Instructions for the task → Copy out only the lines running from the one that contains "Where should I" through the end of the listing. Pictures stay out.

Data shown →

- - -

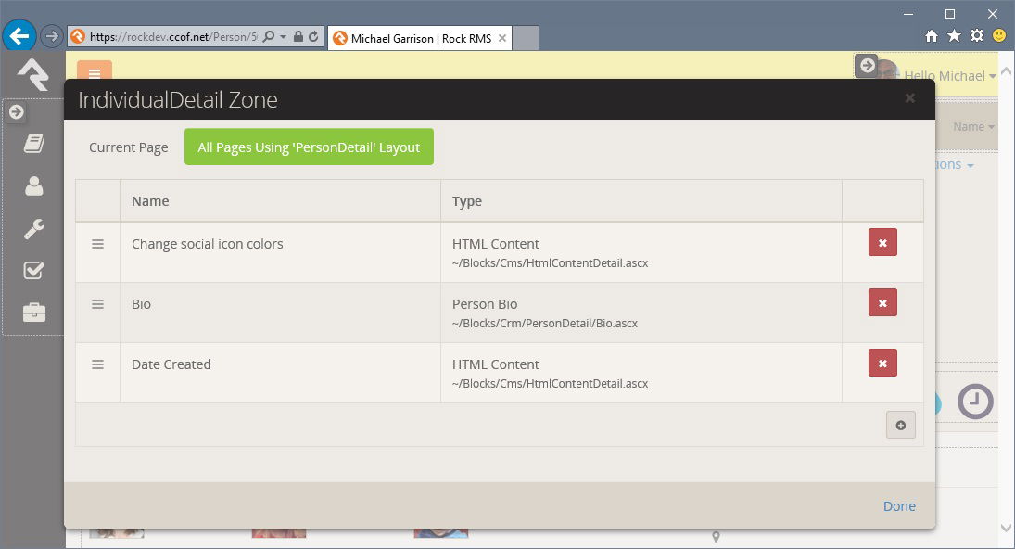Delete the Bio block
Image resolution: width=1015 pixels, height=549 pixels.
pos(882,303)
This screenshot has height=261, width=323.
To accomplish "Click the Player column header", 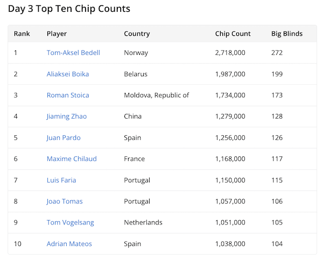I will pos(57,33).
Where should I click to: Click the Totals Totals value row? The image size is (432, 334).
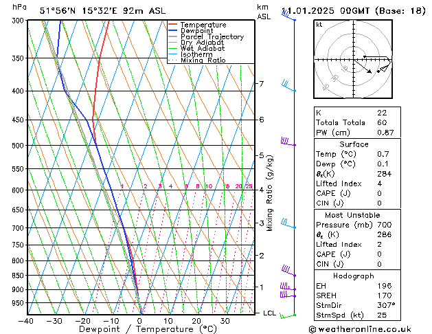coord(353,122)
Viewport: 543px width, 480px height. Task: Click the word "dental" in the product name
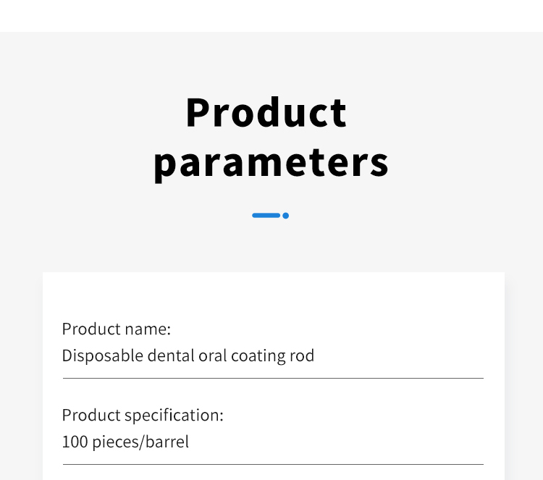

- - -

Task solution →
Where should I click to: Click the Totals Totals value row? The image size is (432, 334).
coord(353,122)
Viewport: 543px width, 480px height. Task: Click the word "dental" in the product name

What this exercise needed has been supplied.